His real secret is that he is a gifted storyteller. The story is his autobiography, which he calls a dream. It begins and ends with an old master who made Mr. Johnson’s first puppet and in death bequeathed his own trademark puppet to him. That ending is so emotionally charged it should backfire. But the storyteller gives it a twist so surprising that the audience jumps up cheering.
Copyright 2004 The New York Times Company
Wall Street Journal
One for the Show
May 21, 2004 By TERRY TEACHOUT
THE WALL STREET JOURNAL
A friend of mine told her stepmother the other day that she was going to see a one-woman play. “I don’t do one-woman plays,” the stepmother harrumphed. I do, but I sympathize. Whatever the performer’s gender, far too many one-person plays are whiny exercises in autotherapy, unjustified by the deft writing or skillful acting that can sugar the most bitter theatrical pill.
As I recall the various examples of the genre that I’ve endured in recent seasons, an all-purpose multiple-choice synopsis suggests itself: “Hello, I’m (insert name here), and I’m an (insert victim group here). As a child, I was (groped) (beaten) (humiliated) (treated with insufficient respect for my hitherto undiscovered genius) by my (father) (mother) (teachers) (classmates) (parish priest). When I grew up, I became a (substance abuser) (antidepressant junkie) (sex addict) (serial murderer) (starving actor). Then I joined a support group, underwent years of expensive psychotherapy and wrote this play. Now I get paid to spew forth my pent-up resentment six nights a week. Thanks for coming!”
Must it be so? Jay Johnson proves otherwise in “The Two and Only,” now playing at the Atlantic Theater. Mr. Johnson is a ventriloquist (readers with long memories will remember him from the TV series “Soap”), and “The Two and Only” is a show-and-tell reminiscence of his life and work. He loves what he does, and so far as I could tell from “The Two and Only,” he is as well-adjusted as a man who talks to wooden dummies can hope to be. What’s more, Mr. Johnson is both extremely funny and a super-virtuoso of his mysterious craft. At one point he actually dispenses with props and “throws” his disembodied, wraith-like voice into thin air, a trick so impressive that I’m still agog at the memory of it.
What makes Mr. Johnson’s show more than just a blown-up version of a nightclub act is the unassuming warmth with which he tells the story of how and why he became a ventriloquist.

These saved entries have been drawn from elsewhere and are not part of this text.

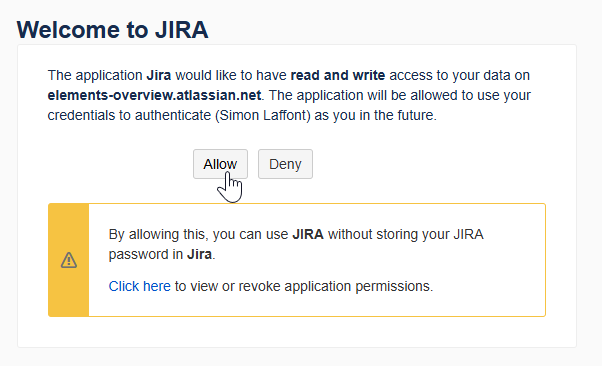Open the 'Click here' permissions link
The image size is (602, 366).
pos(139,286)
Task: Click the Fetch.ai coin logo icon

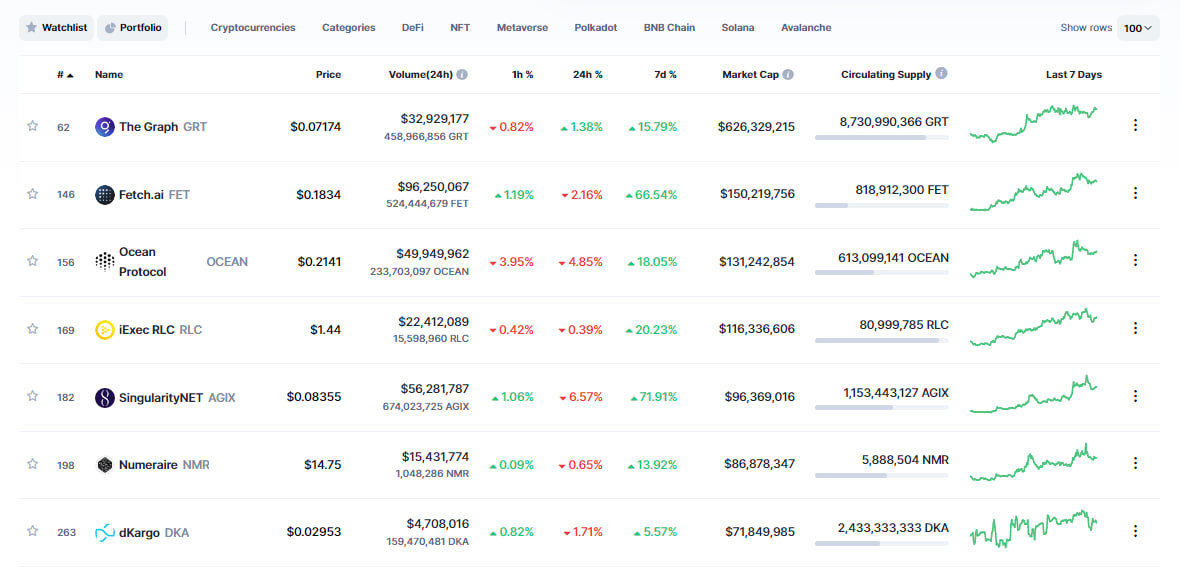Action: point(104,195)
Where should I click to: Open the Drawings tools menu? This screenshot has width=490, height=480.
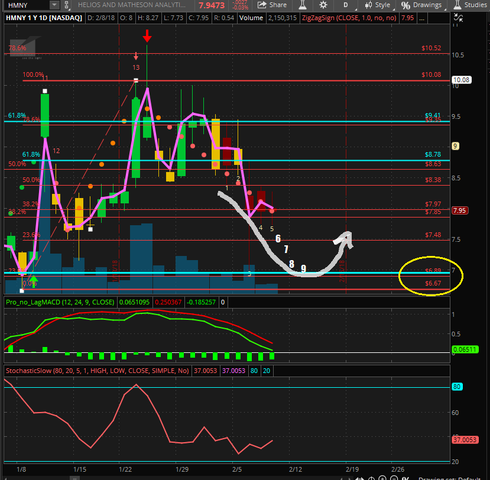coord(421,5)
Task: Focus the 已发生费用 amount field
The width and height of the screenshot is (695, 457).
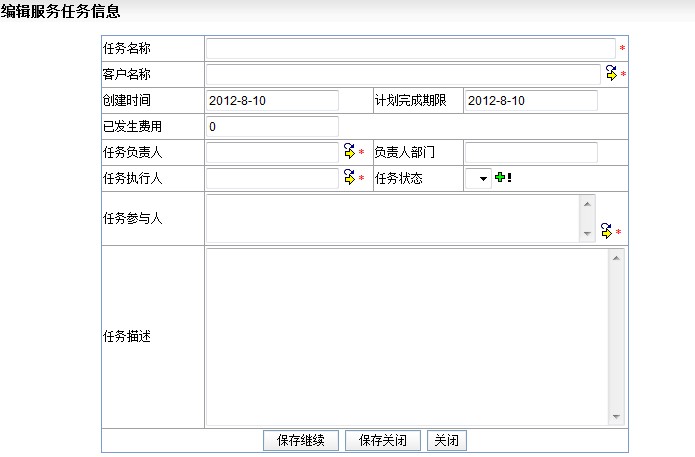Action: (272, 126)
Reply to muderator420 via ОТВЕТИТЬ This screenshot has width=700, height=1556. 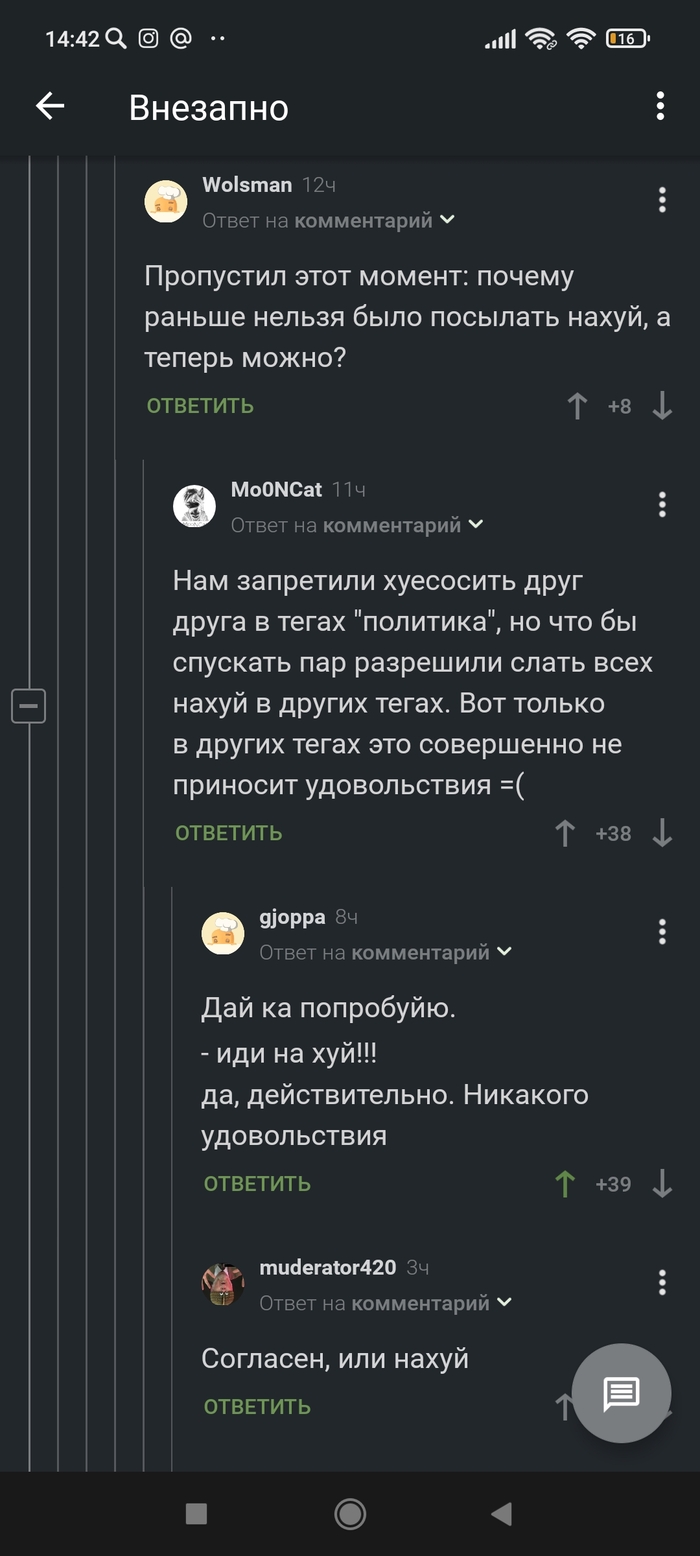(x=257, y=1407)
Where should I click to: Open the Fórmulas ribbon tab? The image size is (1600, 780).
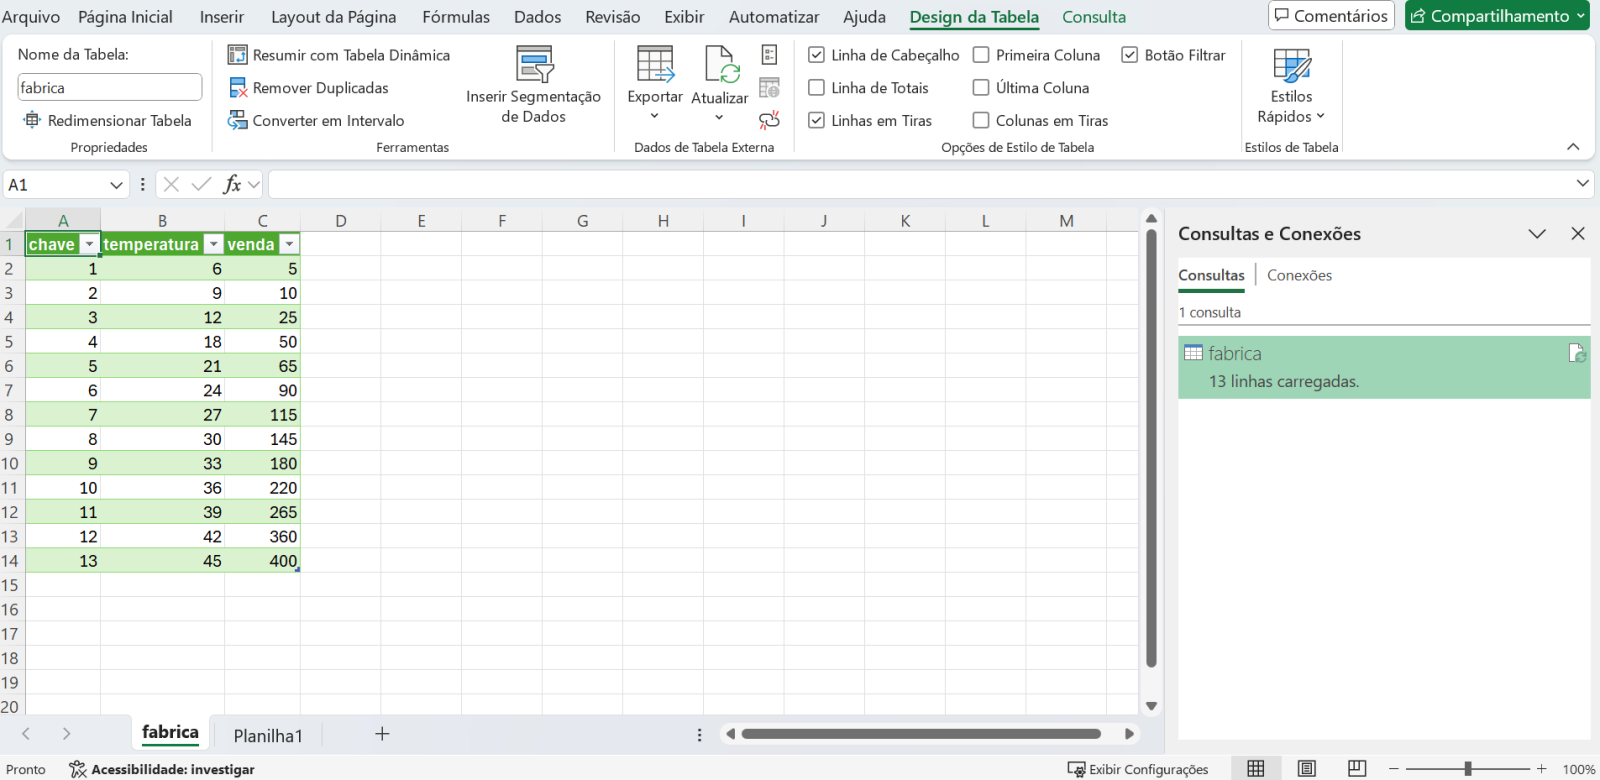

I expected to enjoy “The Two and Only,” but I didn’t expect to be touched, much less to find my eyes growing moist as Mr. Johnson spoke of his close friendship with Arthur Sieving, the ventriloquist-sculptor-mentor who carved Squeaky, his young protege’s first professional dummy. It was a Red Skelton-like moment, sweet but not cloying, and all the more affecting for having taken place in this sour age of automatic irony.
As a boy, Mr. Johnson marveled at the witty ventriloquists who frequented the TV variety shows of yesteryear. Those shows are long gone, but Jay Johnson is still here, throwing his voice in all directions and making case-hardened Manhattan audiences laugh themselves silly without resort to cynicism or vulgarity (except for one FCC-disapproved word whose precisely timed detonation caused the audience to laugh so hard that I briefly feared for the roof of the Atlantic Theater). It says in the program that he “dreamed of this one-man show for most of his life.” I couldn’t be happier that his dream has finally come true.